[Mochi-devel] [EXTERNAL] Re: Margo handler hangs on flooded requests

Thu Sep 24 16:33:13 CDT 2020

> On Sep 24, 2020, at 5:06 PM, Carns, Philip H. <carns at mcs.anl.gov> wrote:
> 
> Oh and one other simple high level question: in the reproducer, every server is initiating a broadcast with itself as the root at the same time?  Otherwise there would only be one handler in operation at a time per server, and presumably it doesn't hang in that case?
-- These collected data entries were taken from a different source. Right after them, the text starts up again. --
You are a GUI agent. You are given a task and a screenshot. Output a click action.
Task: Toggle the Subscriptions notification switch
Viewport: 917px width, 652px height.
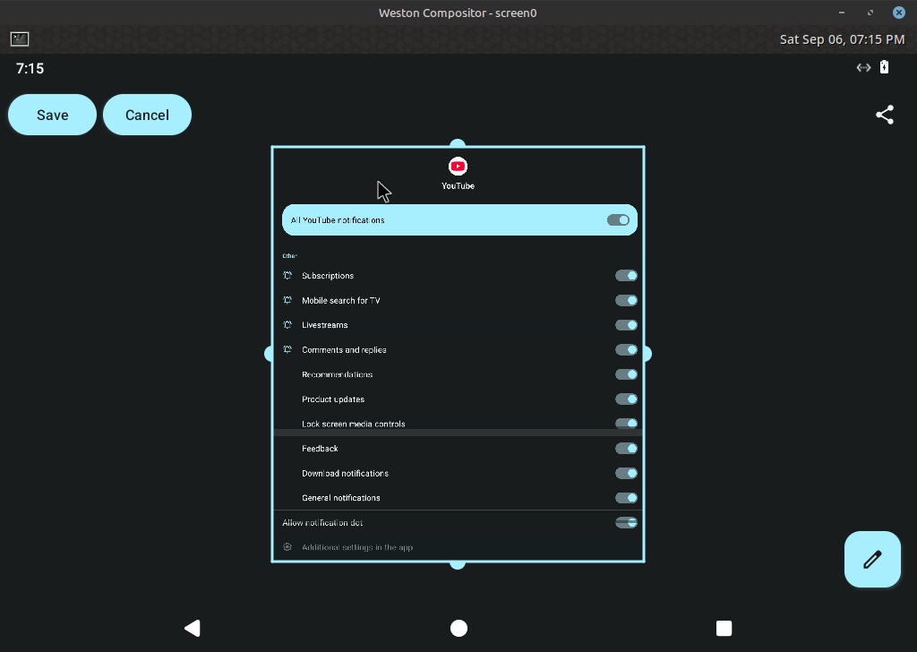(626, 276)
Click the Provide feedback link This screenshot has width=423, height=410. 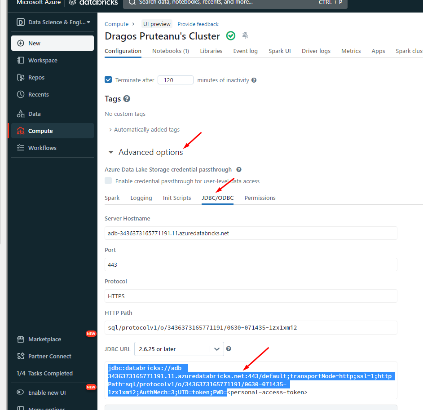click(198, 24)
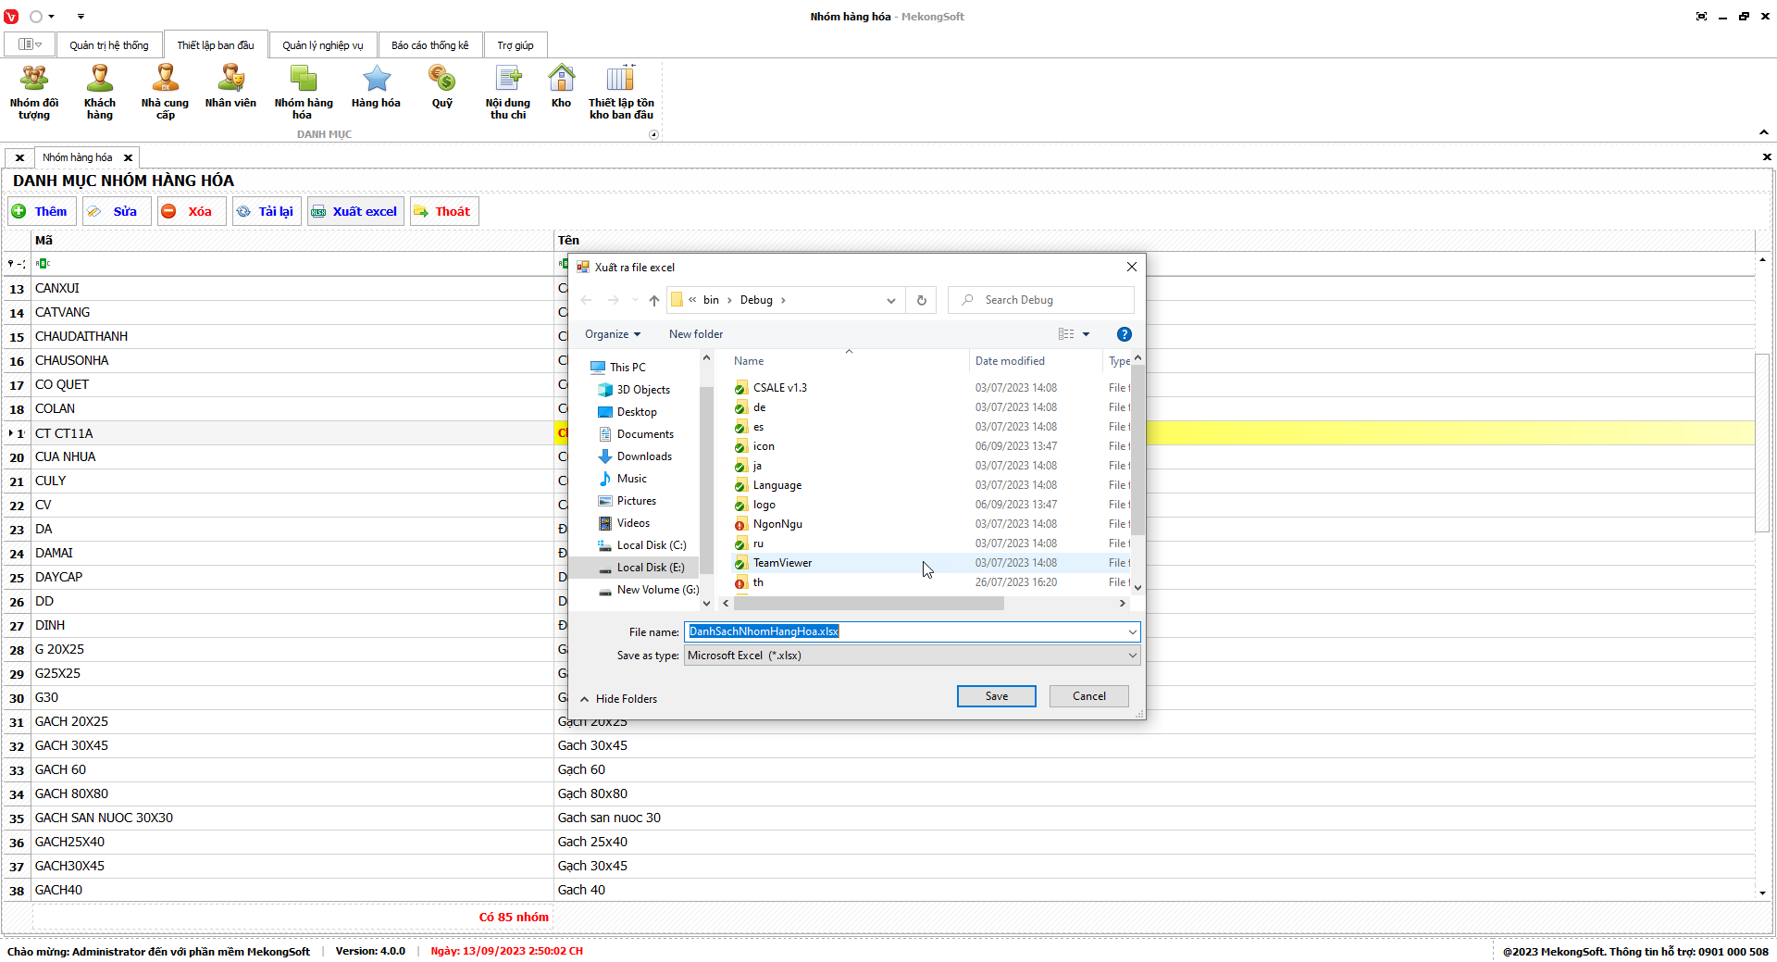Image resolution: width=1777 pixels, height=962 pixels.
Task: Collapse folders with Hide Folders toggle
Action: tap(619, 699)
For "512 nodes/ppn1", every server is initiating a broadcast at the same time, so 512 broadcasting operations are going at the same time. In this case, each server will handle 511 rpc requests from other peers. And, this runs successful. 

For "512 nodes/ppn2", every server is initiating two broadcasts at the same time, so 1024 broadcasting at the same time. Each server is expected to handle 511*2 rpc requests. This hangs in the middle, like after handling around 510 requests. 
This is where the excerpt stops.